**Task item:**
When you write out the records, keep every line exactly as it is.

**Collected data:**
⟨

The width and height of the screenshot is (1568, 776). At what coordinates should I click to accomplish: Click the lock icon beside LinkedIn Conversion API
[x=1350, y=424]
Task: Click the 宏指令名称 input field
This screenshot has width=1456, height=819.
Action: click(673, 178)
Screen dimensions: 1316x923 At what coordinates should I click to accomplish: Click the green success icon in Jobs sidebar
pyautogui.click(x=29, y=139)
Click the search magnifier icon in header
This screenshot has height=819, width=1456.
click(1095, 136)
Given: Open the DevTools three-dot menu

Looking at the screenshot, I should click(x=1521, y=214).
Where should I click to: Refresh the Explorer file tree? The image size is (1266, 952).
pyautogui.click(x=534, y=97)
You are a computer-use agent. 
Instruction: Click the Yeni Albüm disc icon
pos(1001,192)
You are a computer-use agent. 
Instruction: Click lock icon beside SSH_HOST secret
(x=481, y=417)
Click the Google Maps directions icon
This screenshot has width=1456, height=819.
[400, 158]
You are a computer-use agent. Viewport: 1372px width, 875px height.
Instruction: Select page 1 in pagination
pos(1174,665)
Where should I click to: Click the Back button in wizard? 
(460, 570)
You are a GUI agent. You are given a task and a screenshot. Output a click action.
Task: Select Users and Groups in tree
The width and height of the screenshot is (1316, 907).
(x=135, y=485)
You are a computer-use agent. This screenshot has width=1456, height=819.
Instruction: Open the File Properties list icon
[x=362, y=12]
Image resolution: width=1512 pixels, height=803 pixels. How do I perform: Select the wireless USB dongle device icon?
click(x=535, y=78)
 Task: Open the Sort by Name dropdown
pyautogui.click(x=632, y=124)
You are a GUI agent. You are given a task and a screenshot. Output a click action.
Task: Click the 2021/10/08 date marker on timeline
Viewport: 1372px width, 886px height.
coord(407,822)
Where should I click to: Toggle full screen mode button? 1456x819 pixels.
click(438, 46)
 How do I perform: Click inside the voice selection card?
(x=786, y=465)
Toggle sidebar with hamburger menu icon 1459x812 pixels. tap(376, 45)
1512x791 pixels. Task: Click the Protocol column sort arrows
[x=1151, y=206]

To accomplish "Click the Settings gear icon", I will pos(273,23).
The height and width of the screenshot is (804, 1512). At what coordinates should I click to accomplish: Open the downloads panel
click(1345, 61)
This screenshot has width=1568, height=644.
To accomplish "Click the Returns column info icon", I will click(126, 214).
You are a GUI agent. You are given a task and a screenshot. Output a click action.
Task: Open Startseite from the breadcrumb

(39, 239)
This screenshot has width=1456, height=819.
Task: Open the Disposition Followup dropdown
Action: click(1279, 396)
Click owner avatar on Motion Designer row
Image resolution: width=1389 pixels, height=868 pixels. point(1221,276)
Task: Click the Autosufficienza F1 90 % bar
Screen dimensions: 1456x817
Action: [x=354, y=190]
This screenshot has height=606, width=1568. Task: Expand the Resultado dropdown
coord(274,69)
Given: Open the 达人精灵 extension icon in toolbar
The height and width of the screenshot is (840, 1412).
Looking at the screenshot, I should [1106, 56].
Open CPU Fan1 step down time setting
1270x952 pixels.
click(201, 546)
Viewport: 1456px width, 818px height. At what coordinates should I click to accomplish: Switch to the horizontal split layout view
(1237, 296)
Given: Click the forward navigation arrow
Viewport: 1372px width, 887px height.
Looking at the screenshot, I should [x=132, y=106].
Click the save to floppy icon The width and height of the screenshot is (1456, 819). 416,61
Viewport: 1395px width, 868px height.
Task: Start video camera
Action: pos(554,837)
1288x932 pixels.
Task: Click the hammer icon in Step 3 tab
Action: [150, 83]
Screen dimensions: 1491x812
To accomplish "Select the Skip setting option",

⟩

**Output of the task:**
The width and height of the screenshot is (1568, 776). At what coordinates should I click to accomplish: Click the lock icon beside LinkedIn Conversion API
[x=1350, y=424]
Task: Click the 宏指令名称 input field
This screenshot has width=1456, height=819.
Action: click(673, 178)
Screen dimensions: 1316x923 At what coordinates should I click to accomplish: Click the green success icon in Jobs sidebar
pyautogui.click(x=29, y=139)
Click the search magnifier icon in header
This screenshot has height=819, width=1456.
click(1095, 136)
Given: Open the DevTools three-dot menu

Looking at the screenshot, I should click(x=1521, y=214).
Where should I click to: Refresh the Explorer file tree? The image size is (1266, 952).
pyautogui.click(x=534, y=97)
You are a computer-use agent. 
Instruction: Click the Yeni Albüm disc icon
pos(1001,192)
You are a computer-use agent. 
Instruction: Click lock icon beside SSH_HOST secret
(x=481, y=417)
Click the Google Maps directions icon
This screenshot has width=1456, height=819.
[400, 158]
You are a computer-use agent. Viewport: 1372px width, 875px height.
Instruction: Select page 1 in pagination
pos(1174,665)
Where should I click to: Click the Back button in wizard? 
(460, 570)
You are a GUI agent. You are given a task and a screenshot. Output a click action.
Task: Select Users and Groups in tree
The width and height of the screenshot is (1316, 907).
(x=135, y=485)
You are a computer-use agent. This screenshot has width=1456, height=819.
Instruction: Open the File Properties list icon
[x=362, y=12]
Image resolution: width=1512 pixels, height=803 pixels. How do I perform: Select the wireless USB dongle device icon?
click(x=535, y=78)
 Task: Open the Sort by Name dropdown
pyautogui.click(x=632, y=124)
You are a GUI agent. You are given a task and a screenshot. Output a click action.
Task: Click the 2021/10/08 date marker on timeline
Viewport: 1372px width, 886px height.
coord(407,822)
Where should I click to: Toggle full screen mode button? 1456x819 pixels.
click(438, 46)
 How do I perform: Click inside the voice selection card?
(x=786, y=465)
Toggle sidebar with hamburger menu icon 1459x812 pixels. tap(376, 45)
1512x791 pixels. Task: Click the Protocol column sort arrows
[x=1151, y=206]

To accomplish "Click the Settings gear icon", I will pos(273,23).
The height and width of the screenshot is (804, 1512). At what coordinates should I click to accomplish: Open the downloads panel
click(1345, 61)
This screenshot has width=1568, height=644.
To accomplish "Click the Returns column info icon", I will click(126, 214).
You are a GUI agent. You are given a task and a screenshot. Output a click action.
Task: Open Startseite from the breadcrumb

(39, 239)
This screenshot has width=1456, height=819.
Task: Open the Disposition Followup dropdown
Action: click(1279, 396)
Click owner avatar on Motion Designer row
Image resolution: width=1389 pixels, height=868 pixels. point(1221,276)
Task: Click the Autosufficienza F1 90 % bar
Screen dimensions: 1456x817
Action: [x=354, y=190]
This screenshot has height=606, width=1568. Task: Expand the Resultado dropdown
coord(274,69)
Given: Open the 达人精灵 extension icon in toolbar
The height and width of the screenshot is (840, 1412).
Looking at the screenshot, I should [1106, 56].
Open CPU Fan1 step down time setting
1270x952 pixels.
click(201, 546)
Viewport: 1456px width, 818px height. At what coordinates should I click to accomplish: Switch to the horizontal split layout view
(1237, 296)
Given: Click the forward navigation arrow
Viewport: 1372px width, 887px height.
Looking at the screenshot, I should [x=132, y=106].
Click the save to floppy icon The width and height of the screenshot is (1456, 819). 416,61
Viewport: 1395px width, 868px height.
Task: Start video camera
Action: pos(554,837)
1288x932 pixels.
Task: Click the hammer icon in Step 3 tab
Action: [150, 83]
Screen dimensions: 1491x812
To accomplish "Select the Skip setting option",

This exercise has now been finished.